The versions of softwares used here were: 7za (9.20), bzip2 (1.0.5), gzip (1.3.12), lbzip2 (2.5), lrzip (0.621), lz4 (r131), pbzip2 (1.1.12), pigz (2.3.3), xz (4.999.9beta) and zip (3.0). The basic bash commands used to compress and decompress the files are shown below.

#compression
7za a -y -t7z file.7z file;
bzip2 -qk file;
gzip -cq file > file.gz;
lbzip2 -qkz file;
lrzip -q file -o file.lrz;
lz4 file file.lz4;
pbzip2 -qkz file;
pigz -kq file;
xz -zkq file;
zip -q file.zip file;

#decompression
7za x -y file.7z;
bzip2 -dk file.bz2;
gzip -qdc file.gz > file;
lbzip2 -dkq file.bz2;
lrzip -dq file.lrz;
lz4 -d file.lz4;
pbzip2 -dk file.bz2;
pigz -dk file.gz;
xz -dk file.xz;
unzip file.zip;

Of course this is by no means the bottom line.
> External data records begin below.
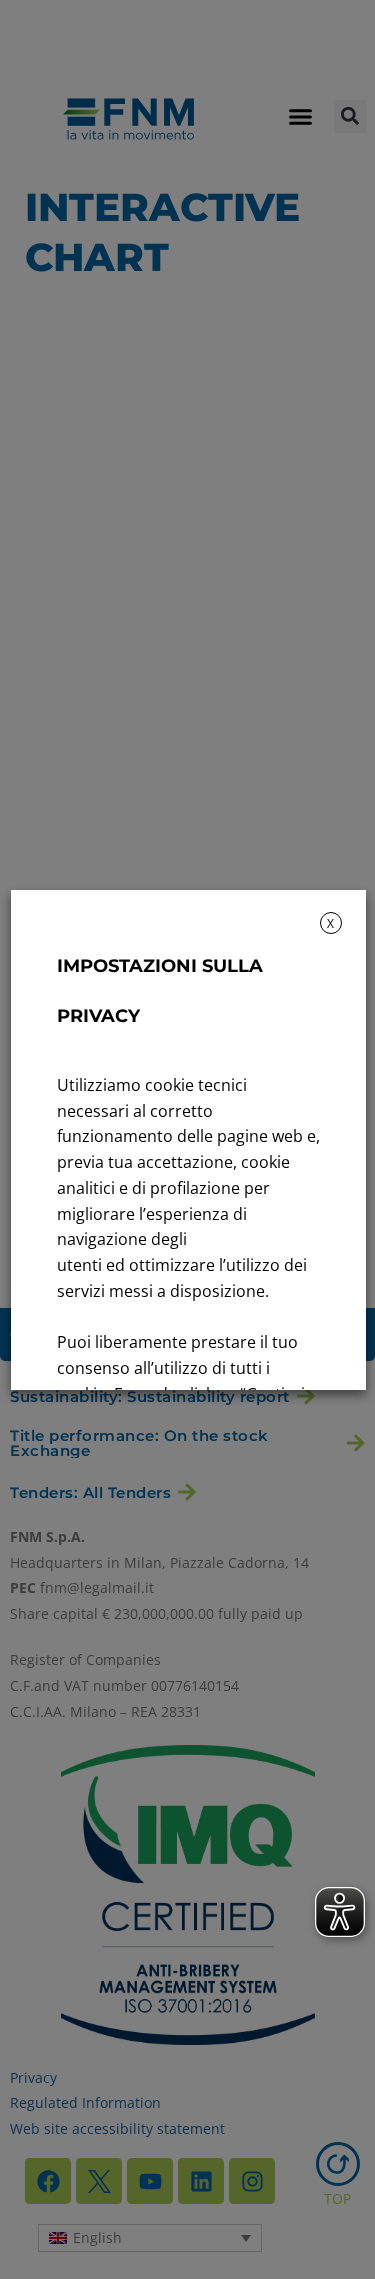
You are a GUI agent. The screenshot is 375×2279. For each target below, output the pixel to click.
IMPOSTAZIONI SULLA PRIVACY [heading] (159, 991)
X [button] (330, 923)
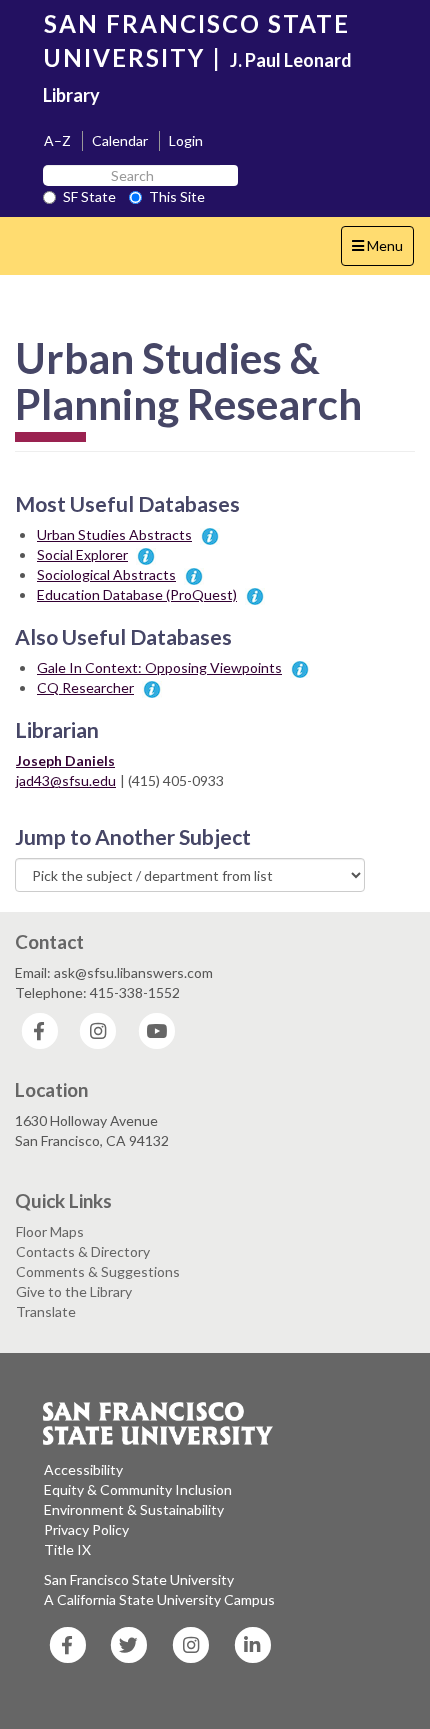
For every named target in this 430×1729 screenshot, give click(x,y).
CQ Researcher (85, 687)
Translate (46, 1311)
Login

There are lot more aspects to dig into such as ability to compress streams, encryption, the underlying algorithm (LZMA etc), indexability, memory usage etc. The whole comparison can be repeated by changing the compression level switches within these commands which might change the outcome. Memory consumption was not measured or monitored in this test. The way a function is parallelized can be different. For instance, one file can be split to be run on multiple cores simultaneously (case 1) or if multiple files are provided, each core works on one single file in parallel (case 2). Given that information, if only one file is provided to a parallel function programmed as case 2, only one core is utilized and there is no added benefit from multiple cores. And of course, there are numerous other compression algorithms, formats and commands out there.